What is the Palantir stock price prediction for 2026?
Analyst targets average roughly $183–$193 in June 2026, but the range is exceptionally wide: Jefferies sits at $70 with a Sell rating while Morgan Stanley's bull case reaches $382 and Bank of America holds a $255 Street-high, according to MarketBeat. With shares near $128, the spread reflects disagreement over Palantir's ~80x sales multiple, not its growth.
Why did Palantir stock fall in 2026 despite strong earnings?
Palantir is down roughly 27% year-to-date in 2026 even though Q1 2026 revenue grew 85% and guidance was raised to 71%, per StockAnalysis and Business Wire.

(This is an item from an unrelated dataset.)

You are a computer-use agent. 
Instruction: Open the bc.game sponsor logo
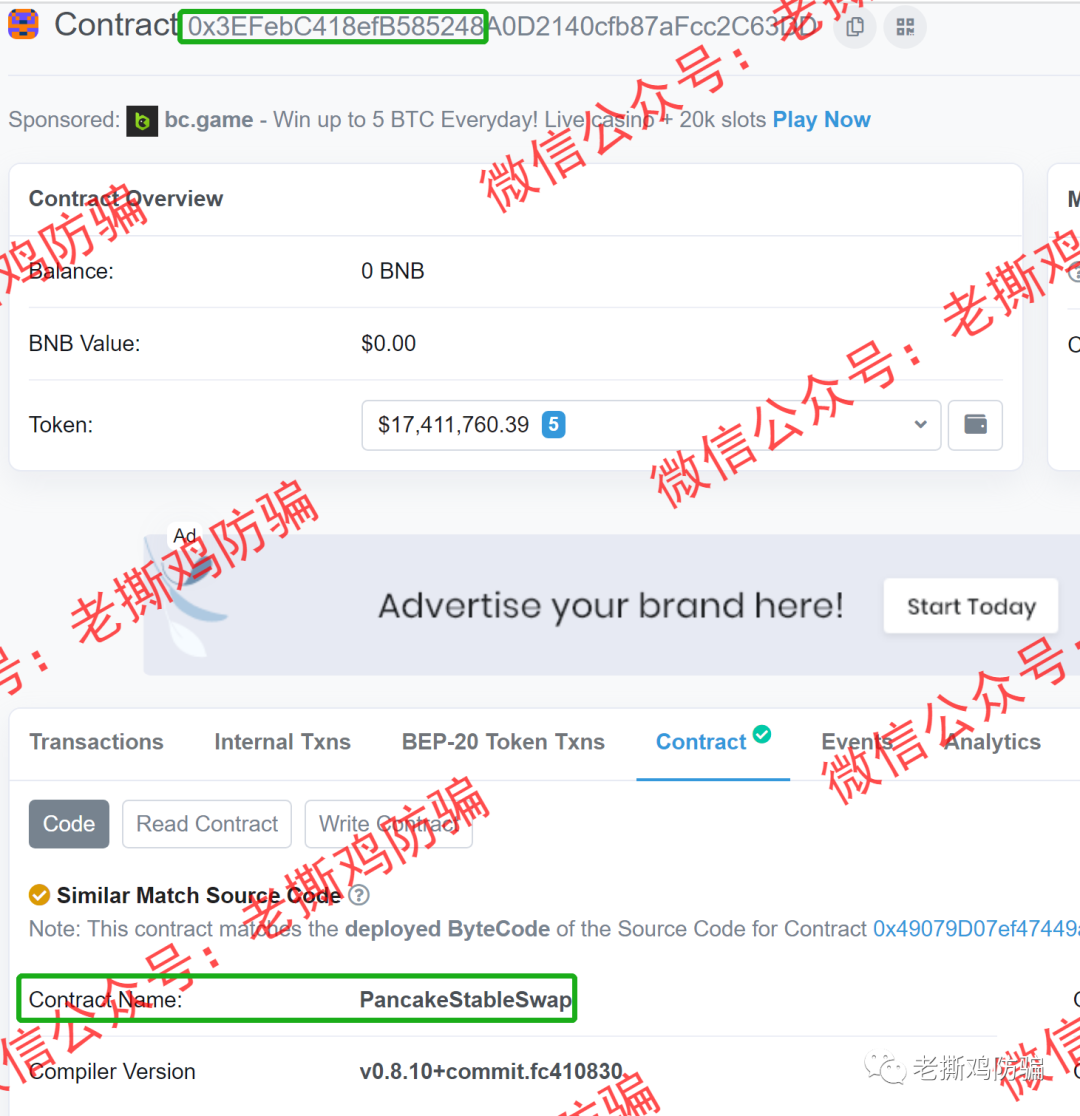click(142, 121)
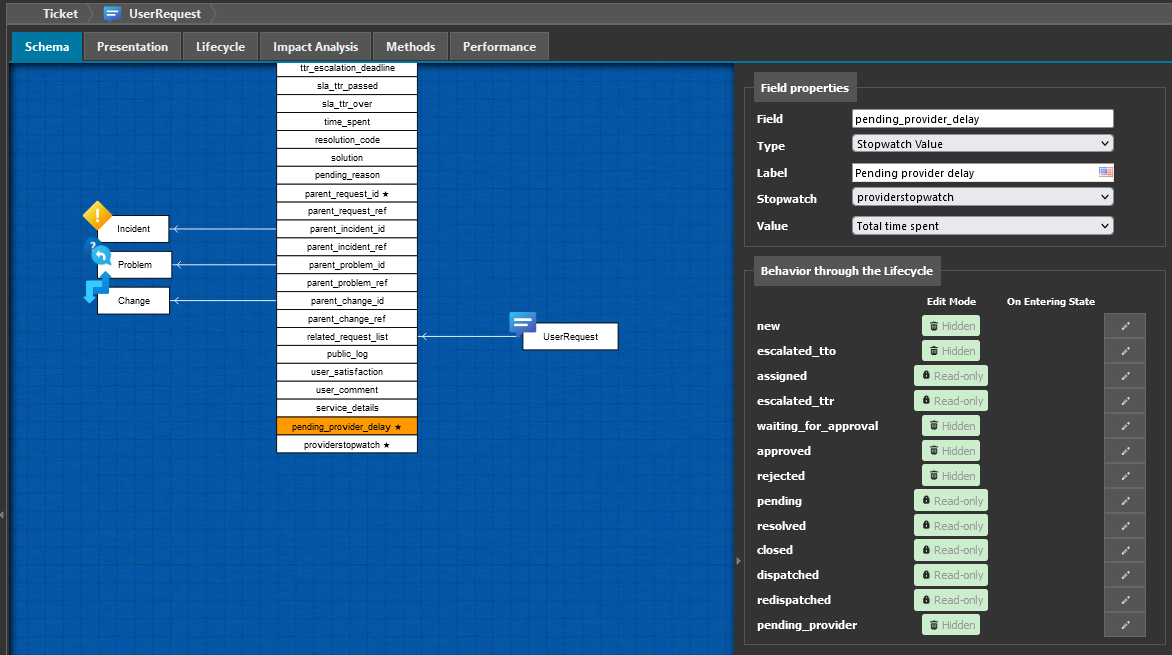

At ~80x trailing sales, the stock had pre-priced years of perfect execution, so strong results merely met an already sky-high bar while macro rotation pressured expensive tech.
How fast is Palantir growing in 2026?
Q1 2026 revenue rose 85% year-over-year to $1.633 billion — its highest-ever rate — with U.S. revenue up 104% and U.S. commercial revenue up 133% to $595 million, according to Business Wire and TIKR. Full-year 2026 guidance calls for roughly 71% growth and 120%+ U.S. commercial growth, per Futurum.